WHAT YOU WILL DO - Please reproduce the entries that follow without a single difference.

BEGIN MATERIAL SUPPLIED

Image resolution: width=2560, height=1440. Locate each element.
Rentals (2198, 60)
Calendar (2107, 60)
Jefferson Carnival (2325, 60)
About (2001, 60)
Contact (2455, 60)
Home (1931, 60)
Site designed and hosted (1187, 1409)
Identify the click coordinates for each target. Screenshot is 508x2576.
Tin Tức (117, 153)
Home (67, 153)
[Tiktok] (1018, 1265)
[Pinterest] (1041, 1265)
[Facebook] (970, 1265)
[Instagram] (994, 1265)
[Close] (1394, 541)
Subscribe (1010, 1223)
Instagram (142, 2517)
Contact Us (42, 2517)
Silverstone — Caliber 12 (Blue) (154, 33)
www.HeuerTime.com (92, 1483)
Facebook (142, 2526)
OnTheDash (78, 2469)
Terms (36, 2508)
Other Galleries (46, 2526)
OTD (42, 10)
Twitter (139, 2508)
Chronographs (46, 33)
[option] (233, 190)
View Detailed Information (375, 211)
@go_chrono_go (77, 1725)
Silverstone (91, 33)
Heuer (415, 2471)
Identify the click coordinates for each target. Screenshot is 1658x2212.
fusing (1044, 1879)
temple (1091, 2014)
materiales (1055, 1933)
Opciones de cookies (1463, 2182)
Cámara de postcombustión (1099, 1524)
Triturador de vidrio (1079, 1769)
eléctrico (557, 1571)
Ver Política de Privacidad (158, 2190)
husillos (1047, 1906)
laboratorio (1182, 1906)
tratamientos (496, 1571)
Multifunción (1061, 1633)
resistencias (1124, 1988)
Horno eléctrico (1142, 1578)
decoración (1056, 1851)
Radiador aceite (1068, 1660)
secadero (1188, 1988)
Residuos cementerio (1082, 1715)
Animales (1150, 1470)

END MATERIAL SUPPLIED

YOUR RESPONSE -
Image resolution: width=2560, height=1440. Locate each element.
Rentals (2198, 60)
Calendar (2107, 60)
Jefferson Carnival (2325, 60)
About (2001, 60)
Contact (2455, 60)
Home (1931, 60)
Site designed and hosted (1187, 1409)
Identify the click coordinates for each target. Screenshot is 508x2576.
Tin Tức (117, 153)
Home (67, 153)
[Tiktok] (1018, 1265)
[Pinterest] (1041, 1265)
[Facebook] (970, 1265)
[Instagram] (994, 1265)
[Close] (1394, 541)
Subscribe (1010, 1223)
Instagram (142, 2517)
Contact Us (42, 2517)
Silverstone — Caliber 12 (Blue) (154, 33)
www.HeuerTime.com (92, 1483)
Facebook (142, 2526)
OnTheDash (78, 2469)
Terms (36, 2508)
Other Galleries (46, 2526)
OTD (42, 10)
Twitter (139, 2508)
Chronographs (46, 33)
[option] (233, 190)
View Detailed Information (375, 211)
@go_chrono_go (77, 1725)
Silverstone (91, 33)
Heuer (415, 2471)
Identify the click coordinates for each target. Screenshot is 1658x2212.
fusing (1044, 1879)
temple (1091, 2014)
materiales (1055, 1933)
Opciones de cookies (1463, 2182)
Cámara de postcombustión (1099, 1524)
Triturador de vidrio (1079, 1769)
eléctrico (557, 1571)
Ver Política de Privacidad (158, 2190)
husillos (1047, 1906)
laboratorio (1182, 1906)
tratamientos (496, 1571)
Multifunción (1061, 1633)
resistencias (1124, 1988)
Horno eléctrico (1142, 1578)
decoración (1056, 1851)
Radiador aceite (1068, 1660)
secadero (1188, 1988)
Residuos cementerio (1082, 1715)
Animales (1150, 1470)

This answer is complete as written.